Very few contractors design foundation systems - they just build what an architect or engineer has specified........ NEVER HAS A STATEMENT BEEN SO WRONG 1. AN ARCHITECT IS NOTHING MORE THAN A HIGHLY (HIGHLY) OVER-RATED DRAFTSMAN (YOU KNOW TREES ARE MORE IMPORTANT THAN SAY ... A HOT WATER HEATER) 2. AN ENGINEER CAN'T SPECIFY ANYTHING WITHOUT A SET OF PLANS FIRST (50% DON'T KNOW HOW TO DRAW PLANS AND THE OTHER 50% WILL TRY TO AND CHARGE YOU OUT THE WAAZOO).

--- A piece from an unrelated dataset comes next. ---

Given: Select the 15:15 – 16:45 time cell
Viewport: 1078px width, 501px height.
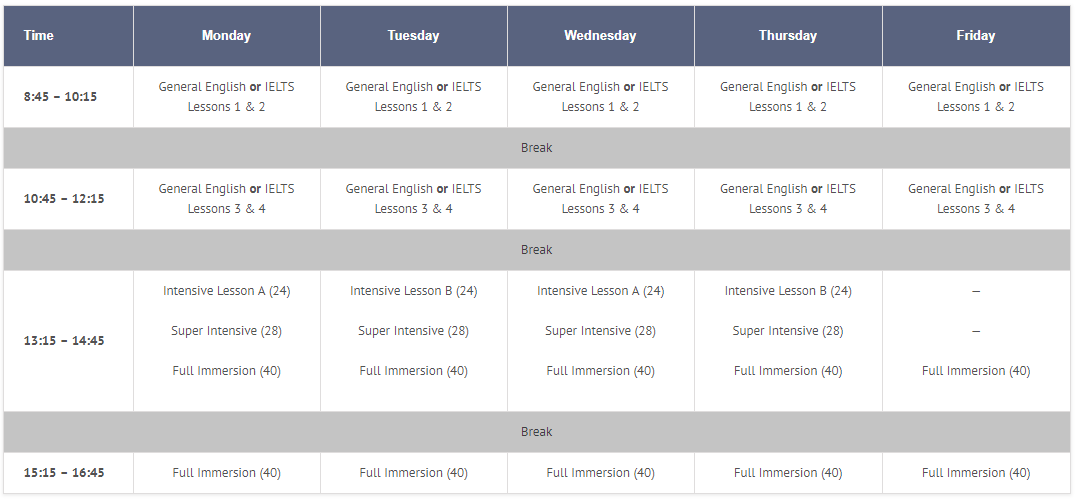Looking at the screenshot, I should pyautogui.click(x=64, y=473).

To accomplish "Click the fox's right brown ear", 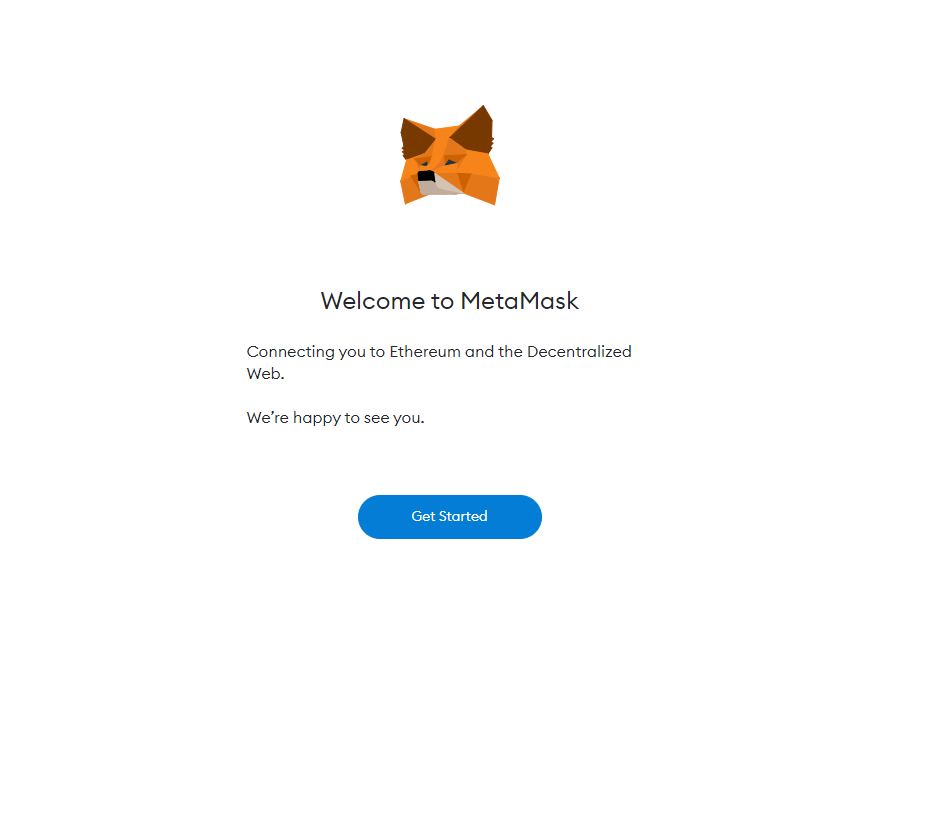I will pyautogui.click(x=474, y=130).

IF YOU DON'T LIVE IN CA. OR FLA. THERE IS A CHANCE YOU WILL NOT NEED PERMITS OR A PLAN.OR YOUR BUILDING DEPT. MAY STILL ACCEPT PLANS ON A NAPKIN (NO REALLY!), BUT IT SOUNDS LIKE YOU ARE IN THE MIDDLE OF NO-WHERE. ON THE SIDE THAT SLOPES THE MOST A 16" FTG. WOULD BE MORE THAN ENOUGH. ON THE OTHER HAND WHY GO THROUGH THE TROUBLE BUILD A RAISED FOUNDATION AND HAVE A NICE WOOD FLOOR :Thumbs: 12" FTG" 1 STORY (SLAB OR SLAB W/ 1 WOOD FLOOR OVER). 16" FTG" 2 STORY(TWO WOOD FLOORS) TYP. THESE ARE GOOD FOR EARTHQUAKE ZONE 3&4 SO IT SHOULD BE GOOD FOR YOUR APP.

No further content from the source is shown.